Quick Start¶
This guide shows the shortest path from installation to a Bayesian Skill registry and its audit/context outputs.
Bayesian-Agent supports three paths:
- run the first-party native harness and evolve Skills during a full run
- repair only failed tasks from an existing agent run
- adapt the same Bayesian Skill registry to another harness through an adapter
Install¶
git clone https://github.com/DataArcTech/Bayesian-Agent.git
cd Bayesian-Agent
python -m pip install -e .
The core package has no runtime dependencies beyond the Python standard library.
Run The Native Harness¶
The benchmark runner defaults to the Bayesian-Agent harness. It owns the LLM loop, workspace tools, three-layer memory, and trajectory capture:
export DEEPSEEK_API_KEY="sk-..."
python experiments/run_benchmarks.py \
--harness bayesian-agent \
--model deepseek-v4-flash \
--bench core \
--mode all \
--limit 1
Use --bench realfin for RealFin-Bench.
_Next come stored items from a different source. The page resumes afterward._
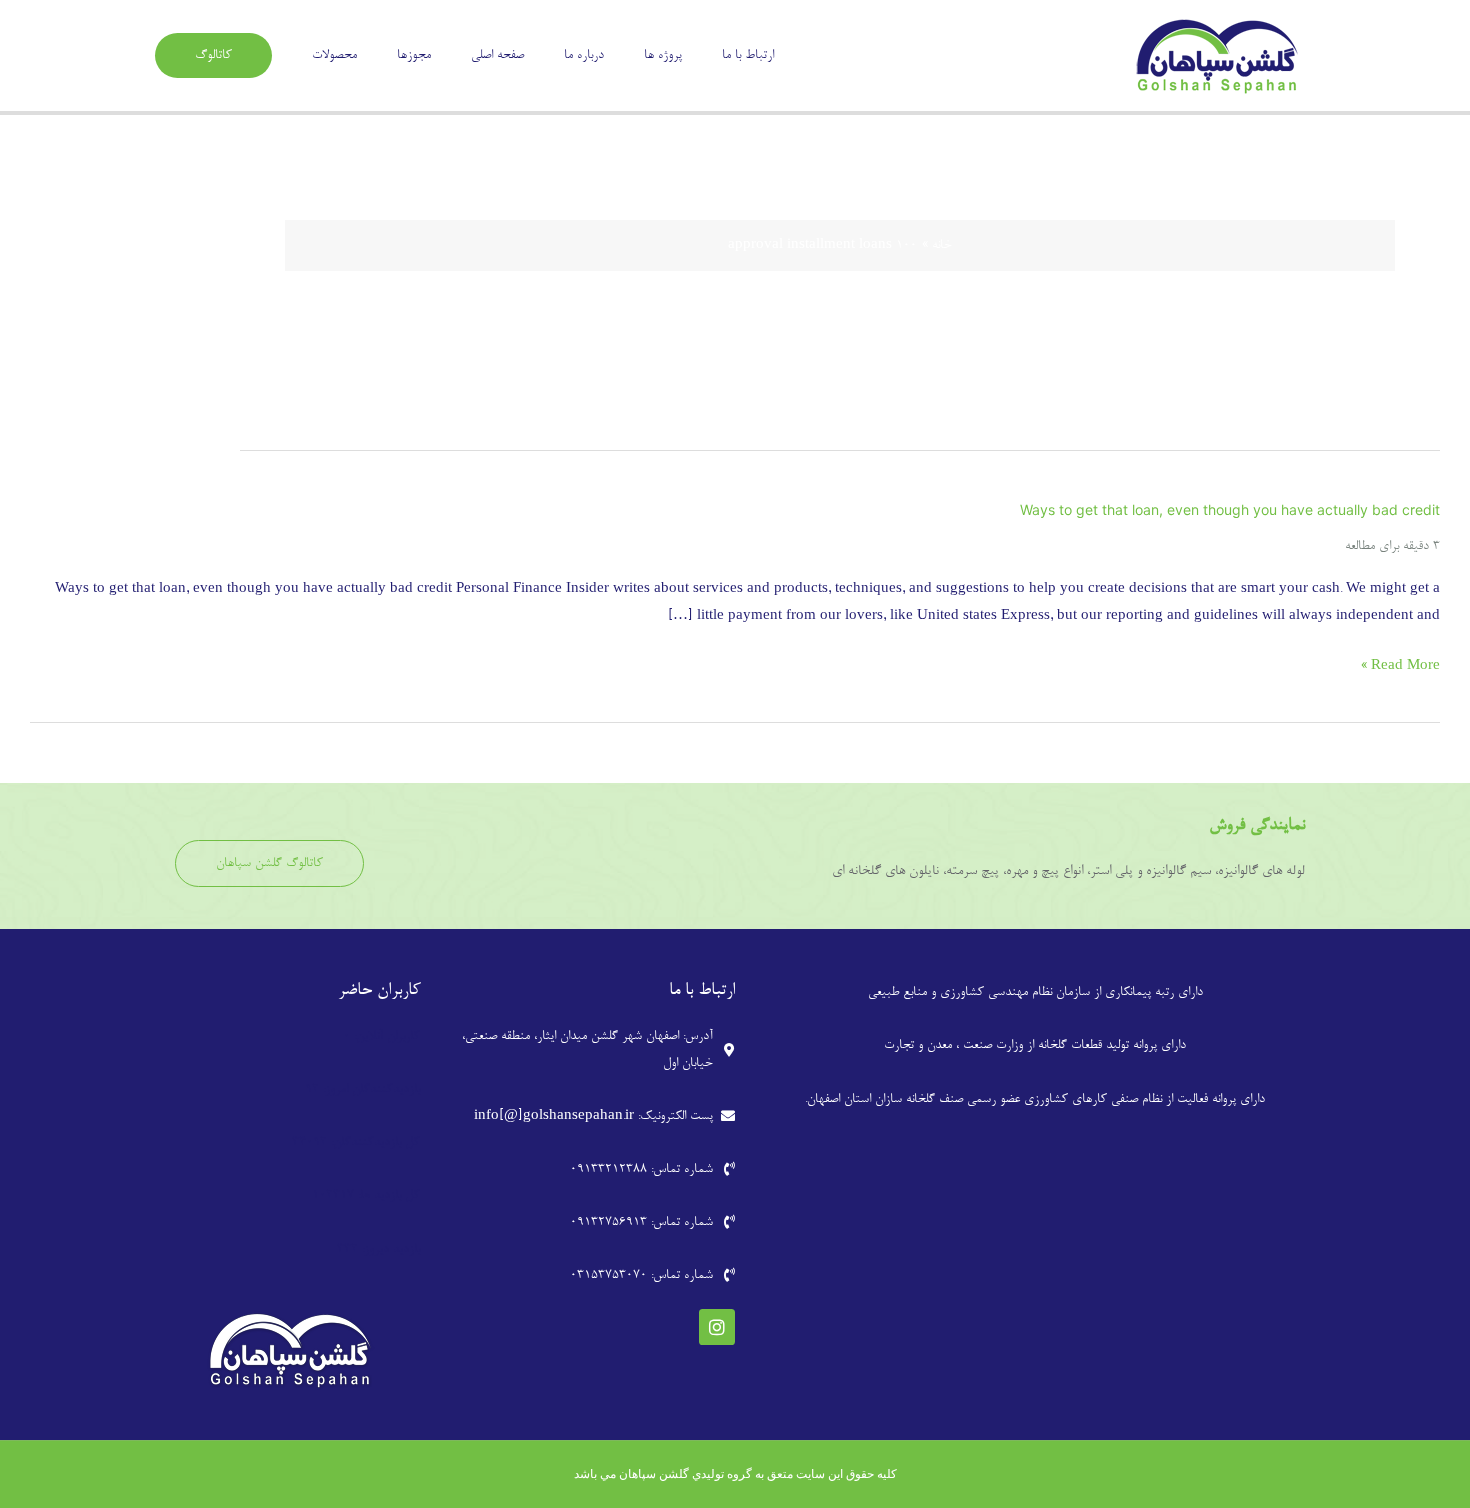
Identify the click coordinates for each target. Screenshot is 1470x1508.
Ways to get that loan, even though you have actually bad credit (1230, 509)
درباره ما (584, 55)
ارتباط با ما (748, 55)
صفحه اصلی (497, 55)
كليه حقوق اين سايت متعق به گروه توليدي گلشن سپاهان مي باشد (735, 1474)
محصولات (334, 55)
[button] (213, 55)
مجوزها (414, 55)
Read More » (1400, 666)
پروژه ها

External compatibility backends remain available with --harness genericagent, --harness mini-swe-agent, or --harness claude-code.
Update a Skill Registry¶
Use evolve to ingest one or more result files and update a persistent Bayesian Skill registry:
bayesian-agent evolve \
--results artifacts/ga_deepseek_baseline/sop_results.json \
--registry temp/bayesian_skill_beliefs.json \
--context-out temp/skill_context.md
This command:
- reads benchmark or agent run traces
- converts each run into
TrajectoryEvidence - updates the corresponding Skill posterior
- optionally renders a posterior audit context for inspection or custom adapter use
Plan Incremental Repair¶
Use repair-plan to extract failed task ids from a baseline run:
bayesian-agent repair-plan \
--baseline artifacts/ga_deepseek_baseline/sop_results.json \
--out temp/failed_tasks.json
This is useful when Bayesian-Agent is attached to another agent as a repair layer.
Summarize Results¶
bayesian-agent summarize \
--results artifacts/bayesian_incremental/results.json \
--out temp/summary.json
For baseline plus repair traces:
bayesian-agent incremental-summary \
--baseline artifacts/ga_deepseek_baseline/sop_results.json \
--repairs artifacts/bayesian_incremental/results.json \
--out temp/incremental_summary.json
Python Example¶
from bayesian_agent import BayesianSkillRegistry, SkillContextBuilder, TrajectoryEvidence
registry = BayesianSkillRegistry("temp/beliefs.json")
registry.record(
TrajectoryEvidence(
task_id="sop_12",
skill_id="benchmark/sop_bench",
context="sop_bench",
outcome="failure",
failure_mode="xml_wrapped_answer",
input_tokens=70123,
output_tokens=4242,
)
)
print(SkillContextBuilder(registry).render(task_context="sop_bench"))
Expected Output Shape¶
The generic SkillContextBuilder rendering is intentionally short. Treat it as an audit/debug view of the posterior state unless your adapter explicitly wants this format:
### Bayesian Posterior Audit
Posterior summaries are for ranking, rewrite decisions, and debugging; model-facing prompts should use executable Skill/SOP text.
- benchmark/sop_bench: algorithm=categorical_bayes, posterior_success=0.333, context_success=0.333, alpha=1.0, beta=2.0, observations=1, mean_tokens=74365.0, rewrite=explore, failures=xml_wrapped_answer=1
Current task files and runtime feedback remain authoritative.